Britain's top share index inched higher on Tuesday, as investors flocked to safe haven assets after travel and leisure stocks fell following explosions at Brussels airport and a metro station in the city. The FTSE 350 Travel and Leisure sector was 0.7 percent lower, with airline IAG down 1.5 percent. Other travel groups such as TUI and cruise operator Carnival fell 2.8 percent and 1.6 percent respectively, while Intercontinental Hotel Group dropped 1.6 percent.
Among mid-caps, tour group Thomas Cook fell 4.3 percent. It said bookings were lower than last year due to uncertain geopolitical conditions, but prices were holding up and it was sticking with its annual guidance. "(Events in Brussels are) clearly and understandably going to dent consumer confidence and it's making life very difficult for the travel companies and the airlines, and that was evidenced with Thomas Cook today, they (had) a very cautious trading update," Wyn Ellis,
director of travel and leisure equity research at Numis Securities, said. "The problem now is that we're having a whole series of these events, and until they stop, the fear is that they're going to continue." Britain's FTSE 100 index was up 0.1 percent at 6,192.74 points at its close, having touched its lowest level since March 11 in early trade. Gold rose after investors flocked to safety, boosting precious metals miners Randgold and Fresnillo, which were up 1.6 percent and 1.4 percent respectively.
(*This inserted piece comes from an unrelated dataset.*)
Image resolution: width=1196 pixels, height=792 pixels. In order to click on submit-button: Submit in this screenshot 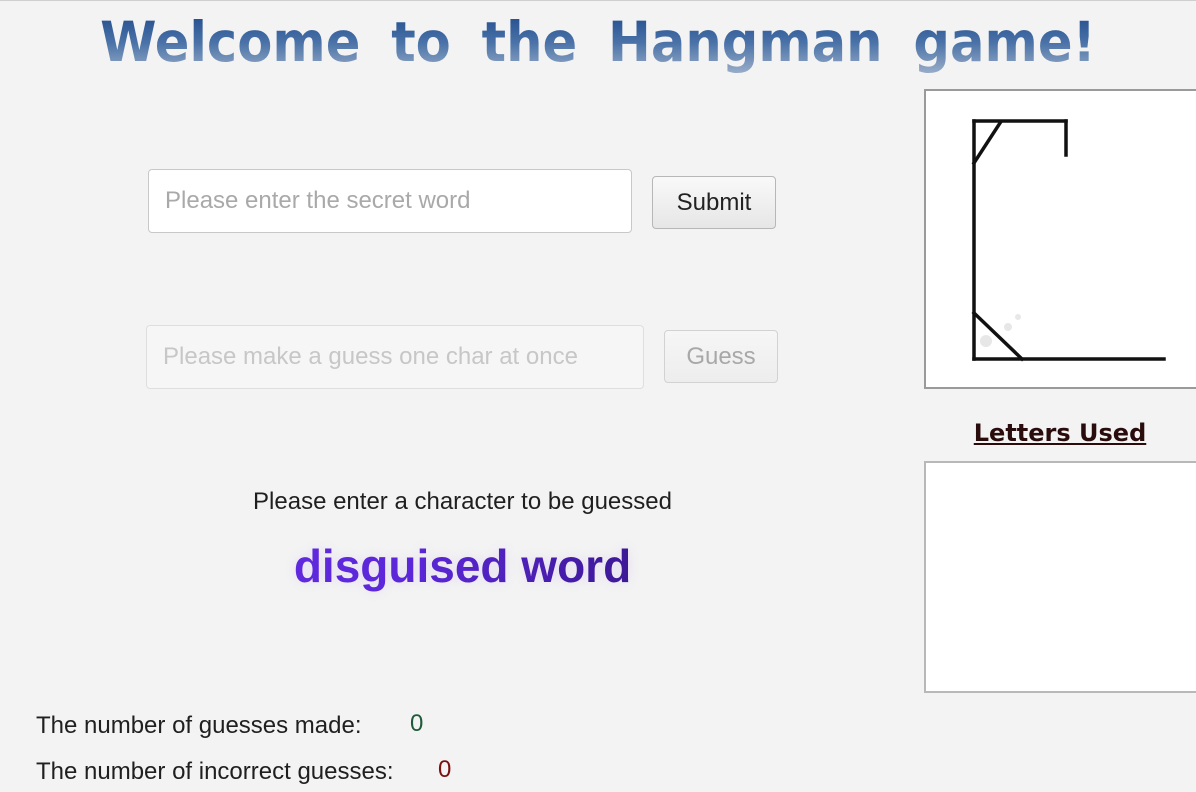, I will do `click(714, 202)`.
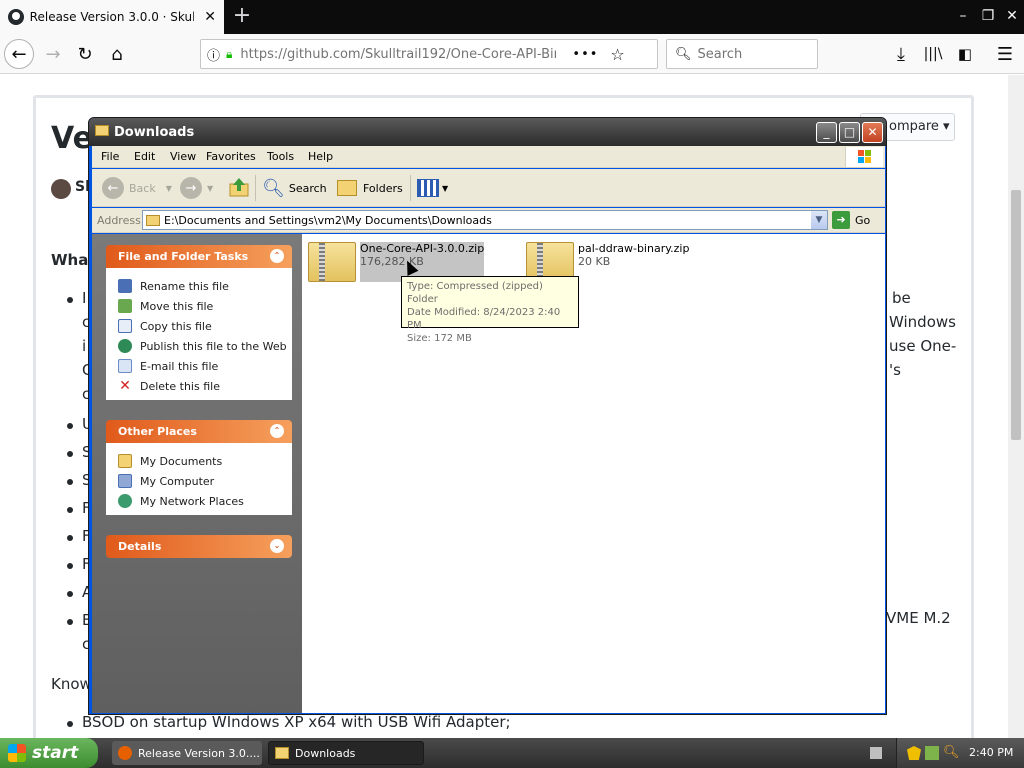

Likewise chemicals company Johnson Matthey and Shire were the top risers, both gaining over 2.5 percent as investors took shelter in defensive stocks. "The actual recovery was more notable in the defensive sector rather than the more risky assets ... it isn't really a return of risk appetite, it's more a case of finding the safest haven for your money," Brenda Kelly, head analyst at London Capital Group, said. Among the top fallers, however, outsourcing group Capital slipped 2.3 percent on a downgrade from Stifel to "sell" from "hold", which cited concerns over organic growth potential and its M&A strategy.
It was joined by banking group Barclays, down 2.1 percent after investment bank Goldman Sachs cut its price target on the stock, citing weaker investment banking revenue trends and the planned disposal of Barclays Africa. Among mid-caps, Sports Direct slumped 10.5 percent after its founder Mike Ashley warned on profits for 2016.